> _Selected extract_
··········
Maybe Marshawn Lynch wasn't worth the trouble.
But he's obviously more valuable than what the Buffalo Bills got for him.
Lynch especially will be on our minds for the next couple weeks. The one-man stampede helped power the Seattle Seahawks to the Super Bowl, rushing for 109 yards and a touchdown in Sunday's 23-17 victory over the San Francisco 49ers.
The Bills drafted Lynch 12th overall in 2007, but his off-field issues and the front office's penchant for collecting halfbacks made the superstar expendable.
You'd think a savvy front office would be able to turn Lynch into quality asset or two.
When the Bills traded him, he was only 24 years old and already had been to a Pro Bowl. In his three full seasons with Seattle, he has averaged 1,350 rushing yards, scored 40 touchdowns and been named to the Pro Bowl every time.
For those who've forgotten -- and that's understandable -- Buffalo wound up with tackle Chris Hairston and linebacker Tank Carder. That's who Buffalo drafted with the 2011 fourth-round draft pick and the 2012 fifth-round draft pick Seattle paid for Beast Mode.
Hairston started seven games in 2011 and eight games in 2012. This season, he spent training camp walking laps around the field before landing on injured reserve.
Carder didn't survive final cuts and never played a down for the Bills. He has started twice over the past two years with the Cleveland Browns.
Fox Sports insider Jay Glazer reported the New Orleans Saints were stunned at the trade. Glazer reported the Saints would have given the Bills a third-round pick, but the Bills never came to them.
Either way, Lynch pounded onward.
The Bills, of course, were in a bad spot with Lynch. Much of it was Lynch's fault, but the Bills were at least partially to blame.
Dick Jauron couldn't get Lynch to buy in completely. Not making the playoffs since 1999 can do that. The Bills also drafted C.J. Spiller in 2010, and there was no way Lynch, Spiller and Fred Jackson could've co-existed.
To this day, it can be argued the Bills haven't learned how to maximize their deep backfield. Remember, the summer the Bills owned Lynch, Jackson and Spiller they also had undrafted rookie Joique Bell, who has gone on to be a key backup for the Detroit Lions.
··········
> _Rows of pointing data_
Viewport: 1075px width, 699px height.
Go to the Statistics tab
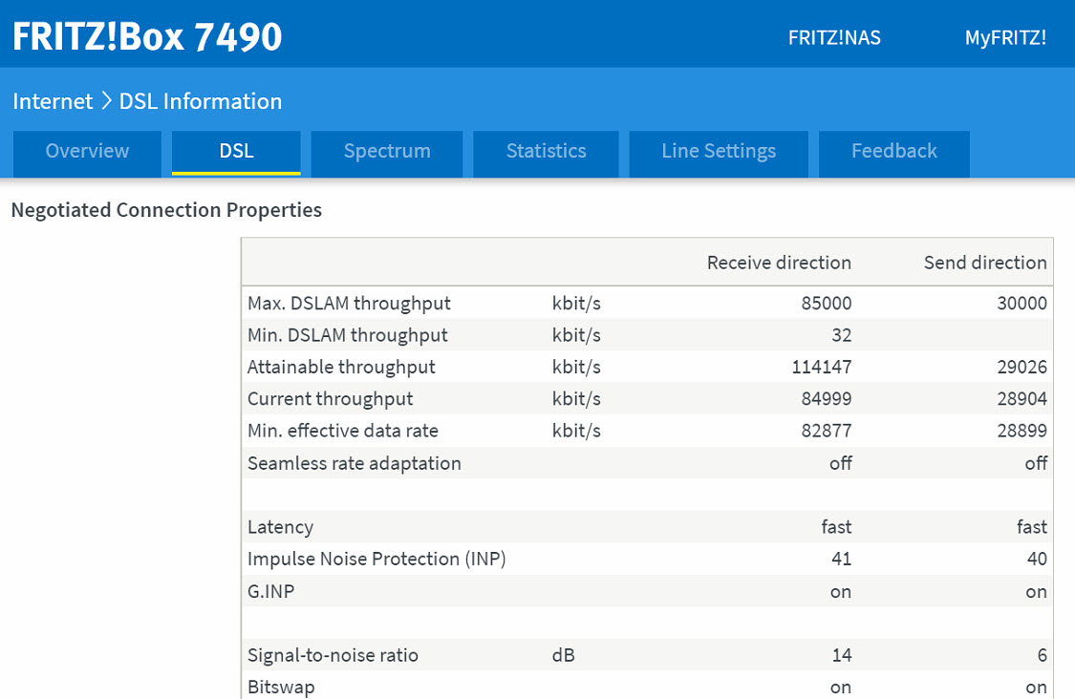click(546, 151)
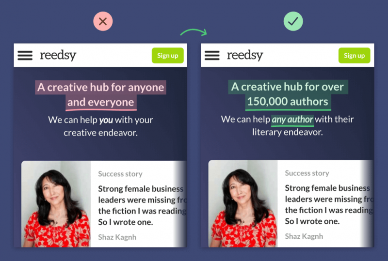Click 'Success story' label in right card
Screen dimensions: 388x261
tap(307, 173)
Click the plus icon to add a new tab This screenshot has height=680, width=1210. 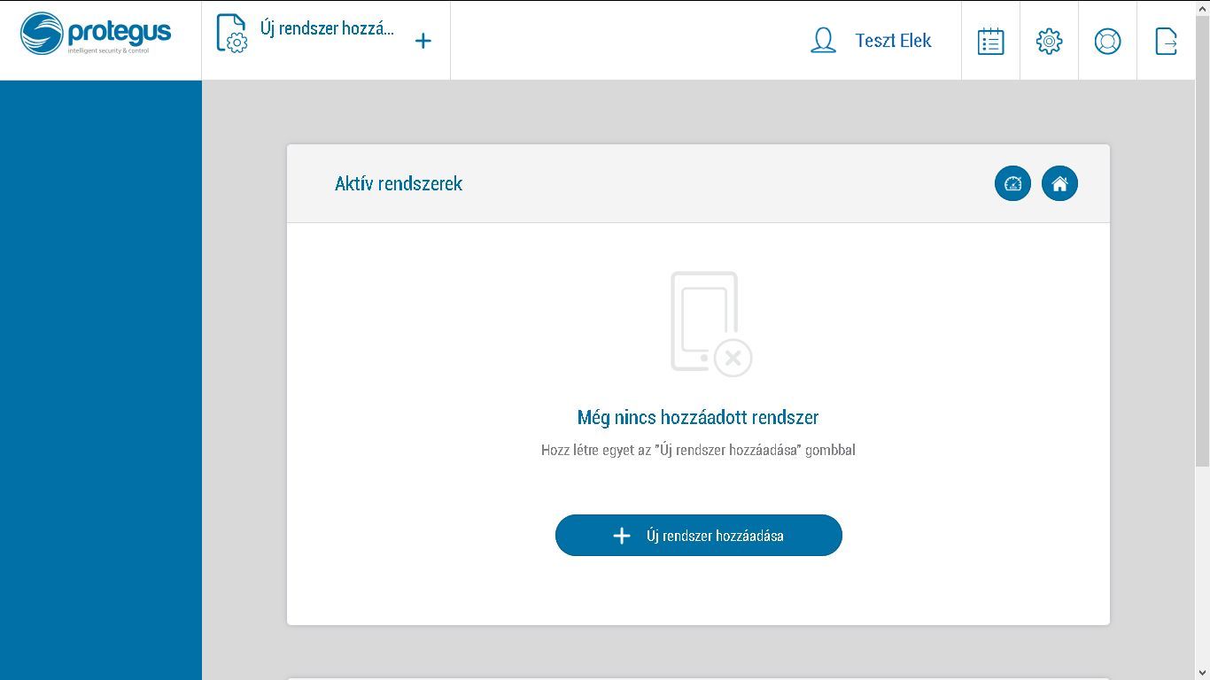click(x=423, y=40)
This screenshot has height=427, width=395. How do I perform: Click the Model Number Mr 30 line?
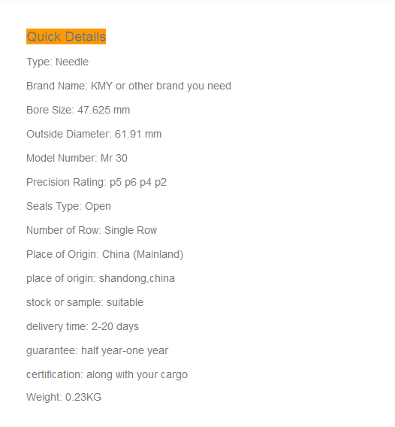[x=77, y=158]
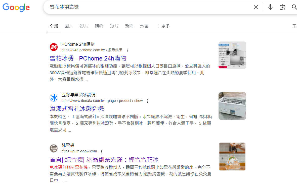Open 首頁| 純雪機 result link
This screenshot has height=185, width=297.
(x=104, y=159)
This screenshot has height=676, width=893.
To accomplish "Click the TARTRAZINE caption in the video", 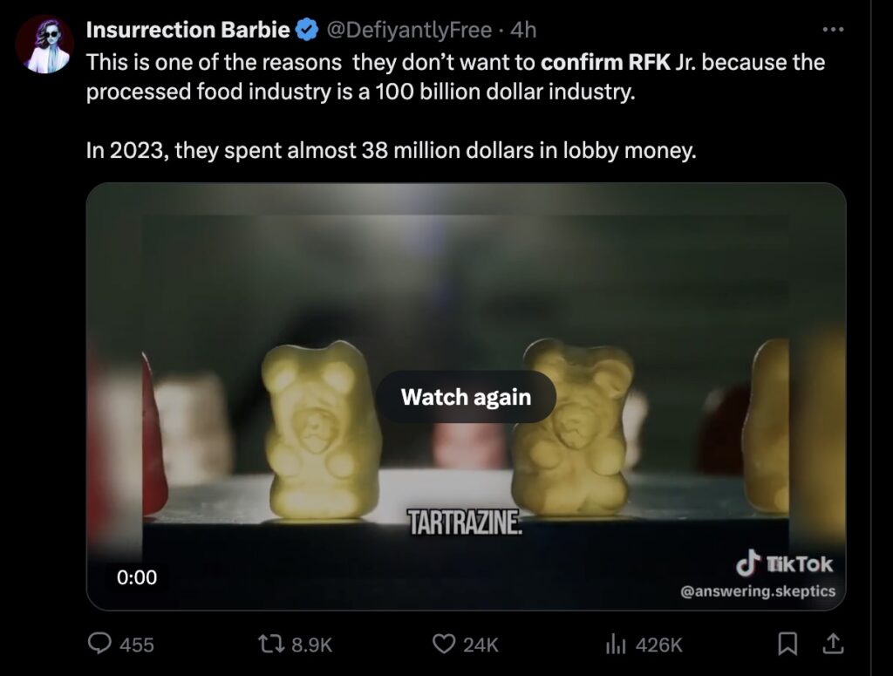I will (x=466, y=523).
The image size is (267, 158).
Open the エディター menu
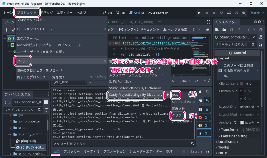(x=65, y=13)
··········
> _Written problem 1_
Name every NFL team mentioned in the article on the Marshawn Lynch trade.
> _Written problem 2_
Based on the article on the Marshawn Lynch trade, explain why the Bills considered Lynch expendable.

> _Exercise solution 1_
Buffalo Bills, Seattle Seahawks, San Francisco 49ers, Cleveland Browns, New Orleans Saints, Detroit Lions

> _Exercise solution 2_
Lynch's off-field issues and the front office's habit of collecting halfbacks made him expendable. The Bills had also drafted C.J. Spiller in 2010, and Lynch, Spiller and Fred Jackson could not have co-existed.